Senate Journal, 48th Legislature (1983), at 725-26. Even though the 1983 amendments might not have been intended to be mandatory, the 1983 amendments by their terms apply only where due process requires that an interpreter be appointed. Since the Legislature is not able to eliminate a constitutional due process requirement that a criminal defendant receive interpretation services at public expense, the practical effect of the colloquy set forth above is not clear. See generally Annot.,Right of Accused to Have Evidence or Court Proceedings Interpreted, 36 A.L.R.3d 276 (1971) (a criminal defendant has no absolute right to the appointment of an interpreter; rather, the courts have decided on a case‑by-case basis whether interpretation is necessary for the fair trial required by constitutional guarantees of due process).
10/Except for one‑half of the salaries of superior court judges, which are paid by the State. Const. art. 4, § 13.
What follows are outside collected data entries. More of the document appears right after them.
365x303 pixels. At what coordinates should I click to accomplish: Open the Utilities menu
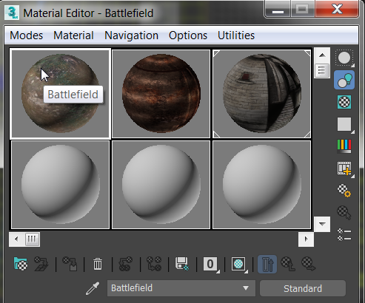tap(236, 35)
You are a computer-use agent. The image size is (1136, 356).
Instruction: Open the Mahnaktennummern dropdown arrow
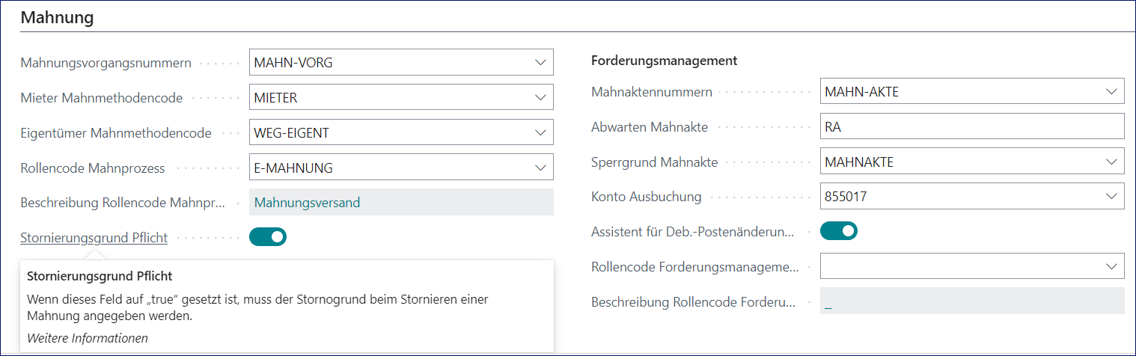tap(1111, 92)
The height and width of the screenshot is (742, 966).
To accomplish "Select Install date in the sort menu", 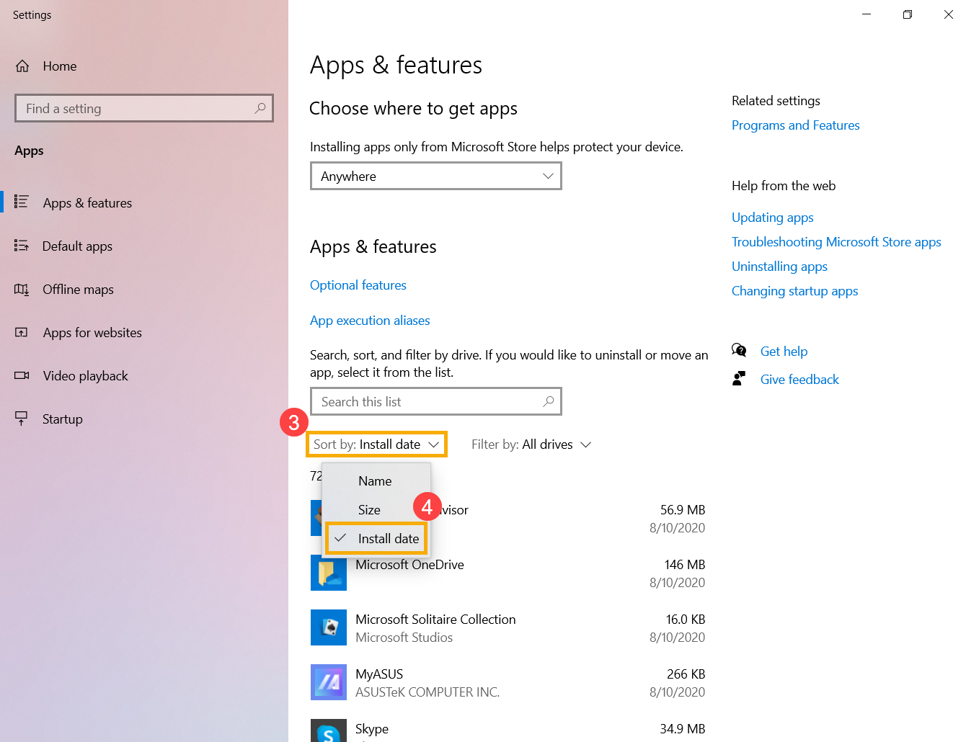I will 389,538.
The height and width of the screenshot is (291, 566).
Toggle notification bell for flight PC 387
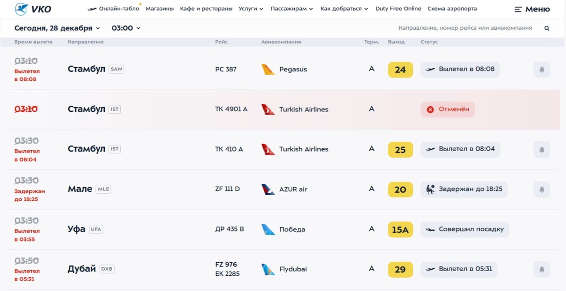point(541,70)
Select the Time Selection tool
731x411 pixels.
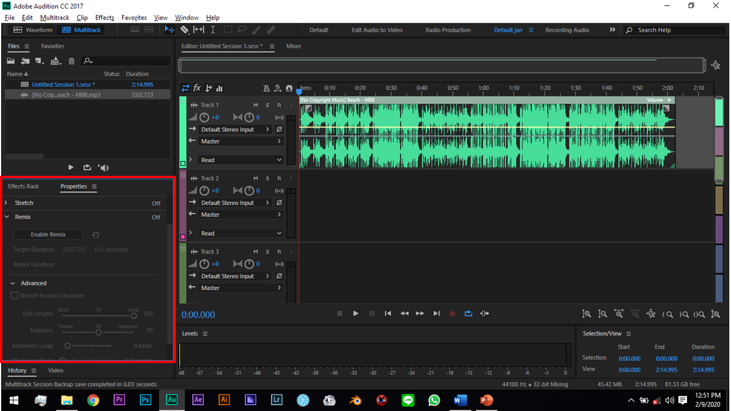[213, 30]
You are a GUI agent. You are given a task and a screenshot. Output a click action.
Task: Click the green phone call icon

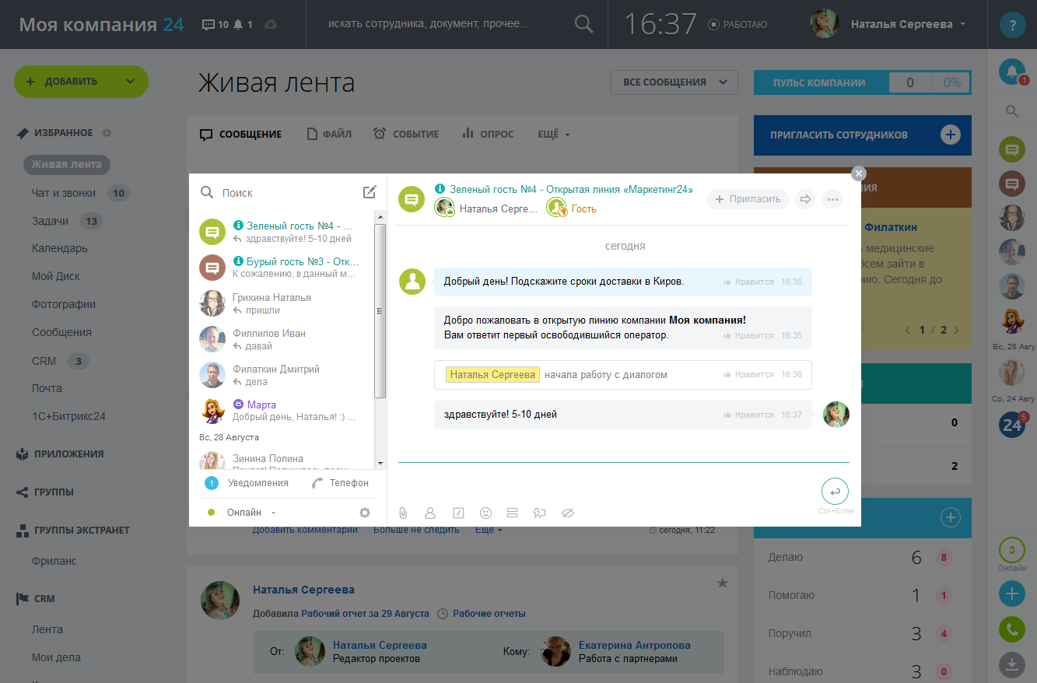click(x=1011, y=629)
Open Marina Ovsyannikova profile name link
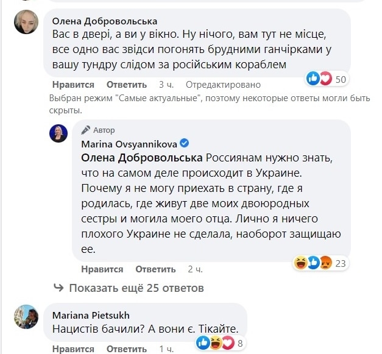Screen dimensions: 382x354 130,143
11/In your letter requesting this opinion, you raise several concerns relating to payment of interpreters by the prosecuting attorney. The nature of your concerns is that payment by the prosecuting attorney may give rise to questions regarding the interpreters' impartiality. We do not believe concerns of this nature are an absolute bar to the payment of interpreters from the budget of the prosecuting attorney. Interpreters must take an oath that they will make true interpretations to the best of their skill and judgment. RCW 2.42.050. Your concerns are similar to the issue addressed in State v. Laureano, 101 Wn.2d 745, 766-67, 682 P.2d 889 (1984). There, the Supreme Court found no abuse of discretion by the trial court where it allowed into evidence translations made by a Spanish-speaking employee of the sheriff's office of interrogations of the defendant conducted by that office. Courts have the discretion to rule on a case‑by-case basis whether an interpreter can maintain the necessary neutrality to perform his interpretation duties, and the burden is on the opposing party to bring to the court's attention potential problems of partiality. It seems to us that payment by the prosecutor for services necessarily rendered would not in and of itself make the interpreter partial to the prosecution.